### Your instructions
Nothing in the records may be dropped or altered when you repeat them.

### Dataset records
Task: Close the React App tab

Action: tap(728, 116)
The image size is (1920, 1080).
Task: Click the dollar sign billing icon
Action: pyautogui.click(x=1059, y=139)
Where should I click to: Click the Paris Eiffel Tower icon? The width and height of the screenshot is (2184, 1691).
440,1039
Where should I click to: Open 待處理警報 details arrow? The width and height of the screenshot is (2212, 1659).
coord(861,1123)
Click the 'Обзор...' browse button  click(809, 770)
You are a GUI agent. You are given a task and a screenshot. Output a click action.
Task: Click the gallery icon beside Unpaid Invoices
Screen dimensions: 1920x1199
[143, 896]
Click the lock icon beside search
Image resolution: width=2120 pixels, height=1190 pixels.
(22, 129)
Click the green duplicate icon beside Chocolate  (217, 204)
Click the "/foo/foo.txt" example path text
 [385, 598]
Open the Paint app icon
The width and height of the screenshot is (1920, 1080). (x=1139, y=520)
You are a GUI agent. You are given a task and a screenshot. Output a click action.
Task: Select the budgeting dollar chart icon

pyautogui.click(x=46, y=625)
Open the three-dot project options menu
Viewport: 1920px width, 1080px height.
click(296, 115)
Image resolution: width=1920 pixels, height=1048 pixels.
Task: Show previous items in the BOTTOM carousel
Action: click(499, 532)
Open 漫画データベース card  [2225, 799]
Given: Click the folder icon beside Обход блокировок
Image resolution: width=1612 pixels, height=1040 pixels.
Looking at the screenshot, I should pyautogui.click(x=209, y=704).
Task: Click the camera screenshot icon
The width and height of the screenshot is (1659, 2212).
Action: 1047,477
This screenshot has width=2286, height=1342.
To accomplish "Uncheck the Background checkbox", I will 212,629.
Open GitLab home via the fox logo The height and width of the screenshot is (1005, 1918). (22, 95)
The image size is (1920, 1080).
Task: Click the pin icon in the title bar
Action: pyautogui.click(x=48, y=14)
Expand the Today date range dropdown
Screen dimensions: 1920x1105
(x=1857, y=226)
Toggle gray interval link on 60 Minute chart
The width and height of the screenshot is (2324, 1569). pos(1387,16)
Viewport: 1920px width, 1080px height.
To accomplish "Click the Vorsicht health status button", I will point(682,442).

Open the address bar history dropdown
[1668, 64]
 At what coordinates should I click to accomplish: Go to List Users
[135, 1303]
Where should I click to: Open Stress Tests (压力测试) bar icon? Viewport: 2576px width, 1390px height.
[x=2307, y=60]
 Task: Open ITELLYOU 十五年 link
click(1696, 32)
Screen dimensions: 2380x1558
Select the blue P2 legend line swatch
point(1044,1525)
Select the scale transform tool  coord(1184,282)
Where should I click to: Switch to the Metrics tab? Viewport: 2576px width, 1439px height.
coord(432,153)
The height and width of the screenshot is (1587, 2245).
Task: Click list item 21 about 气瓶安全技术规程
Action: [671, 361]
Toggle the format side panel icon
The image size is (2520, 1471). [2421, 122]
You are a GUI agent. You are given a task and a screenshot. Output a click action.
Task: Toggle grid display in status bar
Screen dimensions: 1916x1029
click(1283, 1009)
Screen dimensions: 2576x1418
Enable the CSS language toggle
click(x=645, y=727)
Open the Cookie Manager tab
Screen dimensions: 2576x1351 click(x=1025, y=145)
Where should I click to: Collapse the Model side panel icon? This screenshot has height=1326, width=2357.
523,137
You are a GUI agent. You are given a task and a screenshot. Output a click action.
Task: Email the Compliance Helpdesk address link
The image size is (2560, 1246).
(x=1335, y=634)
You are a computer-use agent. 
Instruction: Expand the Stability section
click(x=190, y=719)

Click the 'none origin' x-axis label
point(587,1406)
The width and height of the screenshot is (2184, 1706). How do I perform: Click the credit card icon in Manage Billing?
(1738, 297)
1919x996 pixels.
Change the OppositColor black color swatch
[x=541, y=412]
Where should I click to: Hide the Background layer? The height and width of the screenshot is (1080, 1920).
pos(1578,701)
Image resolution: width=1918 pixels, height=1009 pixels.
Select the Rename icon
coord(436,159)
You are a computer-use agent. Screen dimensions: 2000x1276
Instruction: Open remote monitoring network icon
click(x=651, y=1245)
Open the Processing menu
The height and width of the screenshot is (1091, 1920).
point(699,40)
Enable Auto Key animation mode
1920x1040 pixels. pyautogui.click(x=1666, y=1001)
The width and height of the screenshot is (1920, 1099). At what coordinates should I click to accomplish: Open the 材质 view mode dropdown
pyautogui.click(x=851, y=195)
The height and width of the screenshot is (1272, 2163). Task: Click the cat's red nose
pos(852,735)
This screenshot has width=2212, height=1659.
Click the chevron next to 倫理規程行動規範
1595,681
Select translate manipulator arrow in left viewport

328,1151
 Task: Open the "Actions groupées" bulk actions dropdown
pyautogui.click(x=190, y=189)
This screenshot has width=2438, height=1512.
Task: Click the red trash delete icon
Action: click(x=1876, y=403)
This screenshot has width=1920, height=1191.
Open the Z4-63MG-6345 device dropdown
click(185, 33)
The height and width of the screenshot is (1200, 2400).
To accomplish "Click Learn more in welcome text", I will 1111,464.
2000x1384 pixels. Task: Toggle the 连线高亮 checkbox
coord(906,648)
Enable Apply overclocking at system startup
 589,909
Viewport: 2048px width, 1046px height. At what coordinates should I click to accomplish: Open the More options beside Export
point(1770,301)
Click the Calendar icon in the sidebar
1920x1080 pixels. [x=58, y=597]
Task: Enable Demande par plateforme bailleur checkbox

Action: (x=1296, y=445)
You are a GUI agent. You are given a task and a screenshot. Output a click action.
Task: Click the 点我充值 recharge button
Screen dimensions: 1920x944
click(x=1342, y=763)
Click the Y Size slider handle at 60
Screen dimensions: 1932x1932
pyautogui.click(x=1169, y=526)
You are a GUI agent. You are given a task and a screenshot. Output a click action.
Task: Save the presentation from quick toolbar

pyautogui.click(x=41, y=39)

### Written solution
Task: Close the React App tab

Action: tap(728, 116)
The image size is (1920, 1080).
Task: Click the dollar sign billing icon
Action: pyautogui.click(x=1059, y=139)
Where should I click to: Click the Paris Eiffel Tower icon? The width and height of the screenshot is (2184, 1691).
440,1039
Where should I click to: Open 待處理警報 details arrow? The width and height of the screenshot is (2212, 1659).
coord(861,1123)
Click the 'Обзор...' browse button  click(809, 770)
You are a GUI agent. You are given a task and a screenshot. Output a click action.
Task: Click the gallery icon beside Unpaid Invoices
Screen dimensions: 1920x1199
[143, 896]
Click the lock icon beside search
Image resolution: width=2120 pixels, height=1190 pixels.
(22, 129)
Click the green duplicate icon beside Chocolate  (217, 204)
Click the "/foo/foo.txt" example path text
 [385, 598]
Open the Paint app icon
The width and height of the screenshot is (1920, 1080). (x=1139, y=520)
You are a GUI agent. You are given a task and a screenshot. Output a click action.
Task: Select the budgeting dollar chart icon

pyautogui.click(x=46, y=625)
Open the three-dot project options menu
Viewport: 1920px width, 1080px height.
click(296, 115)
Image resolution: width=1920 pixels, height=1048 pixels.
Task: Show previous items in the BOTTOM carousel
Action: click(499, 532)
Open 漫画データベース card  [2225, 799]
Given: Click the folder icon beside Обход блокировок
Image resolution: width=1612 pixels, height=1040 pixels.
Looking at the screenshot, I should pyautogui.click(x=209, y=704).
Task: Click the camera screenshot icon
The width and height of the screenshot is (1659, 2212).
Action: 1047,477
This screenshot has width=2286, height=1342.
To accomplish "Uncheck the Background checkbox", I will 212,629.
Open GitLab home via the fox logo The height and width of the screenshot is (1005, 1918). (22, 95)
The image size is (1920, 1080).
Task: Click the pin icon in the title bar
Action: pyautogui.click(x=48, y=14)
Expand the Today date range dropdown
Screen dimensions: 1920x1105
(x=1857, y=226)
Toggle gray interval link on 60 Minute chart
The width and height of the screenshot is (2324, 1569). pos(1387,16)
Viewport: 1920px width, 1080px height.
To accomplish "Click the Vorsicht health status button", I will point(682,442).

Open the address bar history dropdown
[1668, 64]
 At what coordinates should I click to accomplish: Go to List Users
[135, 1303]
Where should I click to: Open Stress Tests (压力测试) bar icon? Viewport: 2576px width, 1390px height.
[x=2307, y=60]
 Task: Open ITELLYOU 十五年 link
click(1696, 32)
Screen dimensions: 2380x1558
Select the blue P2 legend line swatch
point(1044,1525)
Select the scale transform tool  coord(1184,282)
Where should I click to: Switch to the Metrics tab? Viewport: 2576px width, 1439px height.
coord(432,153)
The height and width of the screenshot is (1587, 2245).
Task: Click list item 21 about 气瓶安全技术规程
Action: [671, 361]
Toggle the format side panel icon
The image size is (2520, 1471). [2421, 122]
You are a GUI agent. You are given a task and a screenshot. Output a click action.
Task: Toggle grid display in status bar
Screen dimensions: 1916x1029
click(1283, 1009)
Screen dimensions: 2576x1418
Enable the CSS language toggle
click(x=645, y=727)
Open the Cookie Manager tab
Screen dimensions: 2576x1351 click(x=1025, y=145)
Where should I click to: Collapse the Model side panel icon? This screenshot has height=1326, width=2357.
523,137
You are a GUI agent. You are given a task and a screenshot. Output a click action.
Task: Email the Compliance Helpdesk address link
The image size is (2560, 1246).
(x=1335, y=634)
You are a computer-use agent. 
Instruction: Expand the Stability section
click(x=190, y=719)

Click the 'none origin' x-axis label
point(587,1406)
The width and height of the screenshot is (2184, 1706). How do I perform: Click the credit card icon in Manage Billing?
(1738, 297)
1919x996 pixels.
Change the OppositColor black color swatch
[x=541, y=412]
Where should I click to: Hide the Background layer? The height and width of the screenshot is (1080, 1920).
pos(1578,701)
Image resolution: width=1918 pixels, height=1009 pixels.
Select the Rename icon
coord(436,159)
You are a computer-use agent. Screen dimensions: 2000x1276
Instruction: Open remote monitoring network icon
click(x=651, y=1245)
Open the Processing menu
The height and width of the screenshot is (1091, 1920).
point(699,40)
Enable Auto Key animation mode
1920x1040 pixels. pyautogui.click(x=1666, y=1001)
The width and height of the screenshot is (1920, 1099). At what coordinates should I click to accomplish: Open the 材质 view mode dropdown
pyautogui.click(x=851, y=195)
The height and width of the screenshot is (1272, 2163). Task: Click the cat's red nose
pos(852,735)
This screenshot has width=2212, height=1659.
Click the chevron next to 倫理規程行動規範
1595,681
Select translate manipulator arrow in left viewport

328,1151
 Task: Open the "Actions groupées" bulk actions dropdown
pyautogui.click(x=190, y=189)
This screenshot has width=2438, height=1512.
Task: Click the red trash delete icon
Action: click(x=1876, y=403)
This screenshot has width=1920, height=1191.
Open the Z4-63MG-6345 device dropdown
click(185, 33)
The height and width of the screenshot is (1200, 2400).
To accomplish "Click Learn more in welcome text", I will 1111,464.
2000x1384 pixels. Task: Toggle the 连线高亮 checkbox
coord(906,648)
Enable Apply overclocking at system startup
 589,909
Viewport: 2048px width, 1046px height. At what coordinates should I click to accomplish: Open the More options beside Export
point(1770,301)
Click the Calendar icon in the sidebar
1920x1080 pixels. [x=58, y=597]
Task: Enable Demande par plateforme bailleur checkbox

Action: (x=1296, y=445)
You are a GUI agent. You are given a task and a screenshot. Output a click action.
Task: Click the 点我充值 recharge button
Screen dimensions: 1920x944
click(x=1342, y=763)
Click the Y Size slider handle at 60
Screen dimensions: 1932x1932
pyautogui.click(x=1169, y=526)
You are a GUI agent. You are given a task and a screenshot. Output a click action.
Task: Save the presentation from quick toolbar

pyautogui.click(x=41, y=39)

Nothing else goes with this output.